09 April 2010 by Mark Simmonds and Sue Fisher
IN 1986, the International Whaling Commission (IWC) implemented a moratorium on commercial whaling. Many people believed that this would save the whales and end forever the industrial slaughter that had decimated entire species.
Not so. A proposal before the IWC could lead to the resumption of commercial whaling as early as next year. If it passes - and there is a real chance that it will - one of the greatest conservation successes of our time will be wiped out.
Even with the moratorium in place, hundreds of whales are still killed every year. This is because the IWC allows members to make unilateral objections to its decisions. Norway objects to the moratorium and hunts minke whales commercially. The IWC also allows nations to grant themselves "special permits" for research. Japan exploits this provision for commercial ends through so-called "scientific whaling" in the north Pacific and the Southern Ocean - even though the IWC has designated the area as a sanctuary. Iceland left the IWC in 1992 but rejoined 10 years later with a controversial "reservation" to the moratorium. It, too, continues to hunt commercially. The three whaling nations now kill around 1600 whales a year.

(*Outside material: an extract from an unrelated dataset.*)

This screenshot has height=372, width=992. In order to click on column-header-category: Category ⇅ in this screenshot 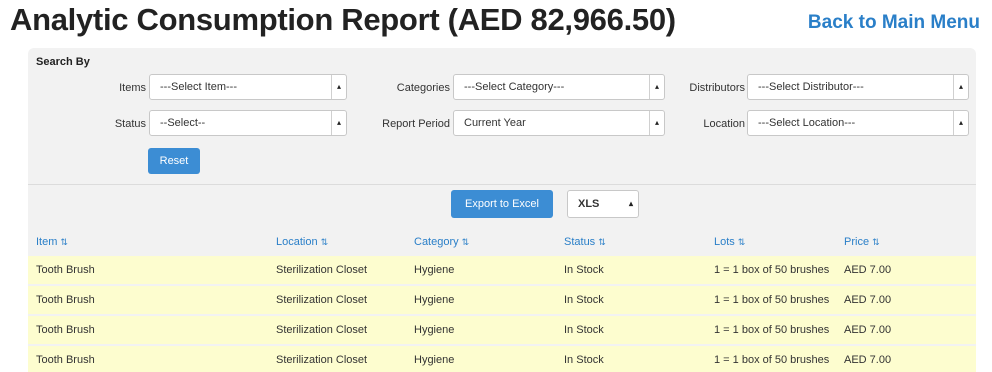, I will do `click(442, 242)`.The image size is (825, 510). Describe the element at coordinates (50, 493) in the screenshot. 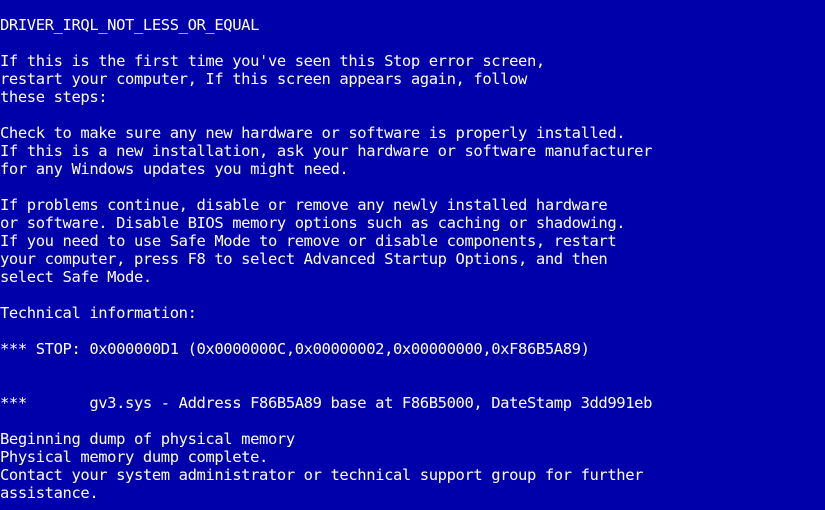

I see `dump-line-4: assistance.` at that location.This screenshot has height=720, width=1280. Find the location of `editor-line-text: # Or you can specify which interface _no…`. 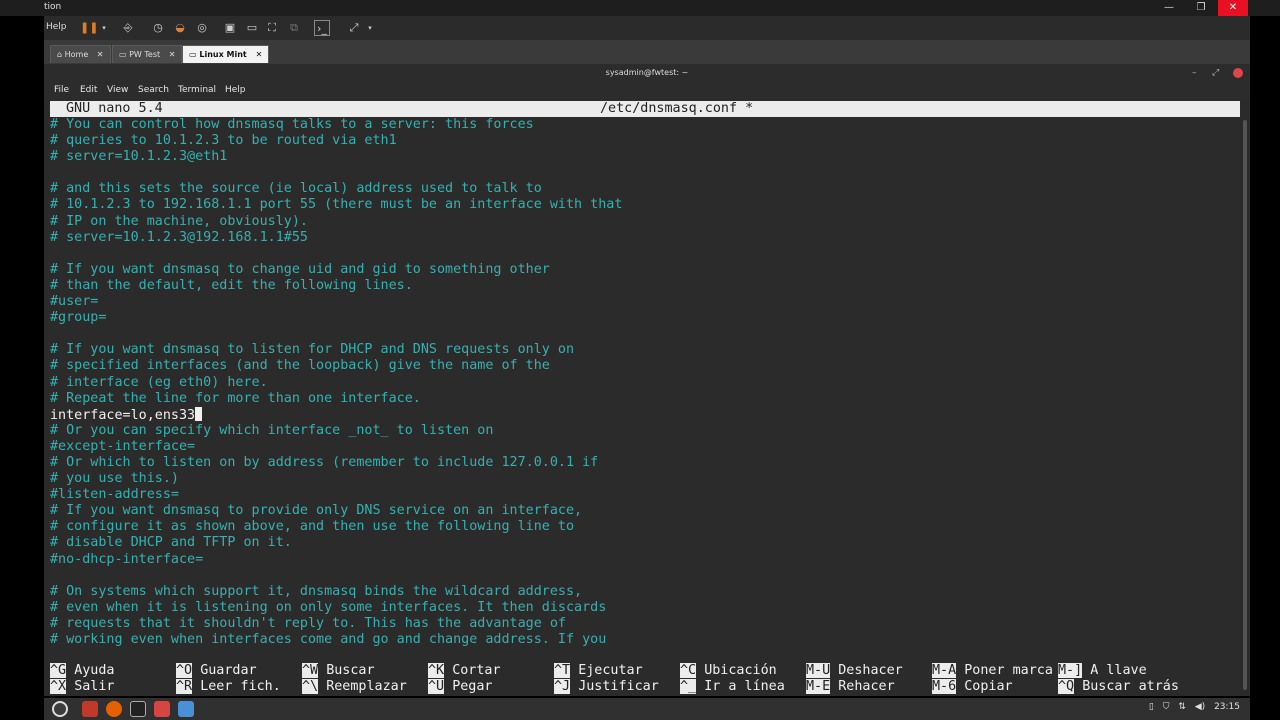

This is a source of conflict at the IWC. One indicator of the scale of the conflict is the remarkable expansion of the IWC from 41 members in 1986 to 88 today, as pro-whaling nations recruit allies to their cause and anti-whaling nations follow suit to maintain parity. Neither side is close to securing the three-quarters majority needed to make binding decisions, but the whaling nations have enough votes to prevent their opponents from tackling their self-allocated quotas.